As to the rest of the MMA, the Court finds that there is no showing that it is permeated with unconscionable clauses as to result in an unconscionable result. In terms of the specific contention surrounding the delegation clause, as long as it is not overly harsh, does not sanction one-sided results, and does not lack mutuality, then it is not substantively unconscionable. (Tiri v. Lucky Chances, Inc. (2014) 226 Cal. App. 4th 231, 246.) Here, both Plaintiff and Defendants are bound equally by the delegation clause. The Court finds nothing about the delegation clause that is unreasonably favorable to Defendants, nor is Cook relevant or instructive on that matter.
There being the severance of the confidentiality clause to minimize any substantive unconscionability, and there being a showing of only minimal procedural unconscionability, the motion will be granted with the condition that the confidentiality clause in paragraph 13 of the MMA is stricken. The Court denies Plaintiff’s request to sua sponte reconsider the ruling granting Copart’s motion to compel arbitration.
IV. CONCLUSION
Defendants’ Daniel Lamotte and Paul Stewart motion to compel arbitration is GRANTED. The case is stayed pending arbitration.

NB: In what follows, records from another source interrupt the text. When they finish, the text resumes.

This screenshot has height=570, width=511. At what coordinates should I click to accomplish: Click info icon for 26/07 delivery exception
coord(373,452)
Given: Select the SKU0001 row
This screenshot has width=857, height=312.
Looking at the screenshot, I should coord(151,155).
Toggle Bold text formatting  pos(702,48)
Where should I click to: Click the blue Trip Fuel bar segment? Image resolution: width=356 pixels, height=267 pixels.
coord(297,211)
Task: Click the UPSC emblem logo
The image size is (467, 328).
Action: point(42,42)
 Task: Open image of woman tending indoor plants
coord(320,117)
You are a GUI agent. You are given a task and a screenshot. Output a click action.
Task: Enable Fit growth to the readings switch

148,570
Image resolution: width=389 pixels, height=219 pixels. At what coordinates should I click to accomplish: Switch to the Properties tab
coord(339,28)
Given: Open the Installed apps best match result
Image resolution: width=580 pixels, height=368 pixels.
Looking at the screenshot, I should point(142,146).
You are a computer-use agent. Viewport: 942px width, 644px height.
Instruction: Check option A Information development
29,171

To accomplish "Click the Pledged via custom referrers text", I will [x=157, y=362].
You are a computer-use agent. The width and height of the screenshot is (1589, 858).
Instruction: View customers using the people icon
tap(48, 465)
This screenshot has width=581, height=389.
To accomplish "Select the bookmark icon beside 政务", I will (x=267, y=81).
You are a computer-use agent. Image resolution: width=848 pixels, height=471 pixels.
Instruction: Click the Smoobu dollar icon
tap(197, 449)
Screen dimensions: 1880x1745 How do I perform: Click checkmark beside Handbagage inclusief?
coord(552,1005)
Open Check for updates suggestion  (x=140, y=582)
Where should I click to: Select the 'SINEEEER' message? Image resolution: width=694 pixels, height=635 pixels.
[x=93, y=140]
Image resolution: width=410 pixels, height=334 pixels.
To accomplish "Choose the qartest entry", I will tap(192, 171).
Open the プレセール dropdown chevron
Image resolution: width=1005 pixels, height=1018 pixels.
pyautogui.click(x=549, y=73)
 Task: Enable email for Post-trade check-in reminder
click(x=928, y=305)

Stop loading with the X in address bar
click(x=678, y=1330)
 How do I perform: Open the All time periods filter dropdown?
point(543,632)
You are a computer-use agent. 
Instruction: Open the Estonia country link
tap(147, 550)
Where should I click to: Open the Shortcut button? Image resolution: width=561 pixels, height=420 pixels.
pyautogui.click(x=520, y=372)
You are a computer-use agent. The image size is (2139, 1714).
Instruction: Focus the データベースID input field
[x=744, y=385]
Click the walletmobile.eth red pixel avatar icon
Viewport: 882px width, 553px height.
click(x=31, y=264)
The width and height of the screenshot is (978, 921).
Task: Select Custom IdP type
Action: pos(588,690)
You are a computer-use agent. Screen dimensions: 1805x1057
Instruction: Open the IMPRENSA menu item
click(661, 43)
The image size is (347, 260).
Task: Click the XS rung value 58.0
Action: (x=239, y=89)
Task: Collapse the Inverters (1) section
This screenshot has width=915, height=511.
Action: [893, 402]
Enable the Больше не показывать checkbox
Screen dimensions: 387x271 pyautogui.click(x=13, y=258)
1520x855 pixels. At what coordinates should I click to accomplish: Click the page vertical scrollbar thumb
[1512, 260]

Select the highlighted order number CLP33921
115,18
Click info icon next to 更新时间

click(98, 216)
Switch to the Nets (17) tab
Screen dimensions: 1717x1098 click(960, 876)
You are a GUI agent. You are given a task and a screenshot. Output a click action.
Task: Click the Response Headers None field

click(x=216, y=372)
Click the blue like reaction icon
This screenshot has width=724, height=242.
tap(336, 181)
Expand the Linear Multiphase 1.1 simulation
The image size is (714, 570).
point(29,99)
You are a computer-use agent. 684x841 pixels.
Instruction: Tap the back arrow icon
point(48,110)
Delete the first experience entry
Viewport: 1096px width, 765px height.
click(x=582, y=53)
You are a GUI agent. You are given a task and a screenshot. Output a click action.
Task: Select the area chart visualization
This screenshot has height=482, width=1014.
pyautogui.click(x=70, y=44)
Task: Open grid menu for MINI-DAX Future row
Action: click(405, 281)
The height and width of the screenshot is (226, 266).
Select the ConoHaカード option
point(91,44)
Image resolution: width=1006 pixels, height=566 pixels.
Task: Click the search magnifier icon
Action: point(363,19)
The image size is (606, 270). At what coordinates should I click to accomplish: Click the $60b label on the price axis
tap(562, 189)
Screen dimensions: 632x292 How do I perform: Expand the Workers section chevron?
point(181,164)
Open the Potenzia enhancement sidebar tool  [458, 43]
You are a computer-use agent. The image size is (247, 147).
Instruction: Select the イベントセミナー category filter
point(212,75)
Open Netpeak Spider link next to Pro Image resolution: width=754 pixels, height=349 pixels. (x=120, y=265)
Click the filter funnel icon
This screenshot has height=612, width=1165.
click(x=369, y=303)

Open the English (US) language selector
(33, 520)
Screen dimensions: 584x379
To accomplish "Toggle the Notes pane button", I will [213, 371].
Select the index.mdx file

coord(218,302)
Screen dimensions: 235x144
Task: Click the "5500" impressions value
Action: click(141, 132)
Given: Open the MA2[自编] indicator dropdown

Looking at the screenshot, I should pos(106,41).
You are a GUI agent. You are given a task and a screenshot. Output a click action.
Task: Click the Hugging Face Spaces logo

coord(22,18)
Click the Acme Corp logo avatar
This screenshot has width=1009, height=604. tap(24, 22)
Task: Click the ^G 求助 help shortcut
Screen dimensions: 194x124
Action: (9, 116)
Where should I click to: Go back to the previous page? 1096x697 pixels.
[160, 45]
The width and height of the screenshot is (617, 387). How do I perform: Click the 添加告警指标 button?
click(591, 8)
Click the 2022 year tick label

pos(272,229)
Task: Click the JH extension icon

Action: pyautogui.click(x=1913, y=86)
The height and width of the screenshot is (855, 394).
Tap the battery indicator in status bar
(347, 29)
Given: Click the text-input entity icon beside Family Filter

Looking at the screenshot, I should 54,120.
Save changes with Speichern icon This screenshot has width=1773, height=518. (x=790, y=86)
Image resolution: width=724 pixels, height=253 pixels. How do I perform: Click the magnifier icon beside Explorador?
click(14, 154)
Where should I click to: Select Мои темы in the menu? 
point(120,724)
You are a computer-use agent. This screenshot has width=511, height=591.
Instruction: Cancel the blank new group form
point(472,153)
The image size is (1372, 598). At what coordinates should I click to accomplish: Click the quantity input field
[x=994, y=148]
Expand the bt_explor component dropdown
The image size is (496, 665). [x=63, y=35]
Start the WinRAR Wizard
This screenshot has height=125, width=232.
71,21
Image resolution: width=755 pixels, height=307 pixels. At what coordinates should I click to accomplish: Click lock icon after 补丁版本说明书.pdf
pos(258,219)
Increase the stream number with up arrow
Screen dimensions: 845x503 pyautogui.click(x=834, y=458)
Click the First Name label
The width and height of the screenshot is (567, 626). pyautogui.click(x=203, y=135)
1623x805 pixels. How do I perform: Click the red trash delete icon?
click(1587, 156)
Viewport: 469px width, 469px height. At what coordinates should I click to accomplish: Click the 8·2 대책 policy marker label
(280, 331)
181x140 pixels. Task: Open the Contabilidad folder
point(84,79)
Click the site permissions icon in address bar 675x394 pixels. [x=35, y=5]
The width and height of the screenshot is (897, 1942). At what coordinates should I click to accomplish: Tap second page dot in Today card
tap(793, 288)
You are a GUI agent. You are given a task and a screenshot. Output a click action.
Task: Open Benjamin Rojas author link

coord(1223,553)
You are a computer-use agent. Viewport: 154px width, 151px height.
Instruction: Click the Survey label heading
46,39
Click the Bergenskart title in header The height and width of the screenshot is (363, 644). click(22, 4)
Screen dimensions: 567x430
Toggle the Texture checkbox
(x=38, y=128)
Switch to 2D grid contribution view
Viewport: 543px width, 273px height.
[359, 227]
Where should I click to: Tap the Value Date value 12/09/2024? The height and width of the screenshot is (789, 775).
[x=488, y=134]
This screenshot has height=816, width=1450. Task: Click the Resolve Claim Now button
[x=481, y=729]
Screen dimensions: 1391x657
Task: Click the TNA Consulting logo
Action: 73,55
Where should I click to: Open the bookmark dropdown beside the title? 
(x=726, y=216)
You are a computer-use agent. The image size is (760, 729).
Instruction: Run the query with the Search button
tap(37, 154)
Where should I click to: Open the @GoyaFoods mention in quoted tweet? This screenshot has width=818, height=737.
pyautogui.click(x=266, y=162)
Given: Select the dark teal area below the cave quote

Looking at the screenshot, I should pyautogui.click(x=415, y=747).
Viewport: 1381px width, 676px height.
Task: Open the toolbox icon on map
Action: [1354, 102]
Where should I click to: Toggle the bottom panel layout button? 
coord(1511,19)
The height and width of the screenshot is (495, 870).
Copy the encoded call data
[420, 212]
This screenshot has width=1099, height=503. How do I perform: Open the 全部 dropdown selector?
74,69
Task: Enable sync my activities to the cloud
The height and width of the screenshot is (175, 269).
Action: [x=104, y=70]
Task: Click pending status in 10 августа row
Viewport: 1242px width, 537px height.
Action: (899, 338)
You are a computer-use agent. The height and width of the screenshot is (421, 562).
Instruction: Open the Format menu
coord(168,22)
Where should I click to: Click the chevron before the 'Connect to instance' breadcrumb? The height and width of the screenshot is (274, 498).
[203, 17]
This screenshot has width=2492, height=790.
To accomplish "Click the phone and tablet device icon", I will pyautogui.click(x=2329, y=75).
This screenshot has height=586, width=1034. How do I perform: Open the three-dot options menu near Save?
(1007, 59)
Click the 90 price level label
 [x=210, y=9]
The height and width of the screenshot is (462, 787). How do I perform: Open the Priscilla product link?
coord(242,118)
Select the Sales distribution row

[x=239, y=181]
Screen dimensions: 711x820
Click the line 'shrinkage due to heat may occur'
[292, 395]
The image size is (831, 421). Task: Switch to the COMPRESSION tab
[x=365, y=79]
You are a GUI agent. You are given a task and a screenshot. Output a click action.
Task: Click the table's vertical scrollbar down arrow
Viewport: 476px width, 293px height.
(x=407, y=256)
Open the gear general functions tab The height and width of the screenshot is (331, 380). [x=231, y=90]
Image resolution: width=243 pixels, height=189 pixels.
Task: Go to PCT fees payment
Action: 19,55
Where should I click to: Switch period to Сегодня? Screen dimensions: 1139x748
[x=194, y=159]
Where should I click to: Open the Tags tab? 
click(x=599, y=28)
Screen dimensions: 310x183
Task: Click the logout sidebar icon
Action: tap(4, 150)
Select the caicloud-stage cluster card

Moving Party is ordered to give notice.
DATED: August 22, 2024
__________________________
Hon. Michelle C. Kim
Judge of the Superior Court
PLEASE TAKE NOTICE:
• Parties are encouraged to meet and confer after reading this tentative ruling to see if they can reach an agreement.
• If a party intends to submit on this tentative ruling, the party must send an email to the court at SMCDEPT78@lacourt.org with the Subject line “SUBMIT” followed by the case number. The body of the email must include the hearing date and time, counsel’s contact information, and the identity of the party submitting.
• Unless all parties submit by email to this tentative ruling, the parties should arrange to appear remotely (encouraged) or in person for oral argument. You should assume that others may appear at the hearing to argue.
• If the parties neither submit nor appear at hearing, the Court may take the motion off calendar or adopt the tentative ruling as the order of the Court. After the Court has issued a tentative ruling, the Court may prohibit the withdrawal of the subject motion without leave.